The Icarus issue for Dec (vol. 442) brings us:
Tusberti, F. Pajola, M. Penasa, L. et al. Lithologies of Dimorphos revealed by boulder morphological classes Art. 116744 .2025.116744
Rubino, S. Zambon, F. Brunetto, R. et al. Space weathering on Vesta: Ion bombardment induced changes on HEDs in visible and infrared reflectance Art. 116755 .2025.116755
Correa-Otto, J. A. García-Migani, E. Gil-Hutton, R. On the possible activation of quasi-Hilda comets by Jovian tides Art. 116767 .2025.116767
Sánchez, P. Scheeres, D. J. Dynamics of a granular asteroid after a subsonic DART-like impact Art. 116741 .2025.116741
Ochiai, Y. Ida, S. Shoji, D. Exploring impact vapor plume reactions from asteroidal impacts: Monte Carlo simulations and implications for biomolecules synthesis Art. 116736 .2025.116736
The DART program: aside from the impact experiment, it constitutes one of our (still few) asteroid close-up missions.
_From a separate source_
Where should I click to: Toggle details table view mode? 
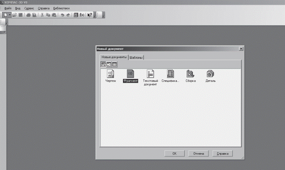coord(114,65)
The high-res DRACO camera onboard DART got a quite good look at half of Dimorphos; what might we glean from a quick look? Tusberti et al. try to parse the images.
Vesta: one of our more promising asteroid targets. The asteroid is in the nearer part of the Main Belt, and gets hit with no shortage of micrometeorites and not-so-micro ones. We know this from the carbonaceous deposits on it, which clearly came from other (carbonaceous) asteroids. How does space weathering work on Vesta, one of the few known differentiated asteroids?
Hilda asteroids: possibly comets in disguise. The outer Main Belt contains the Hilda objects, small bodies that never get warm and would not release water- are they comets, or not, or a third thing? And what about the (known) comets that kinda, but don’t quite fit the Hilda definition?
Particle simulations: a truly cross-disciplinary and compelling technology. Besides planetary defense (here) and galaxy simulations, particle codes are useful in the construction, mining, and food industries. Sánchez et al. apply it to Dimorphos and Dimorphos-like asteroids, on behalf of our planet.
Organic compounds: common on some asteroids (the carbonaceous ones) but absent on the early Earth and its natural satellite. They had to be brought in via impactors. But the impact of an asteroid, and certainly a comet, is fast and violent; many molecules, including water, are lost back to space in the vaporization of the impact, or even destroyed outright. What survives- including reformation and re-synthesis- when a carbonaceous body reaches a surface at speed?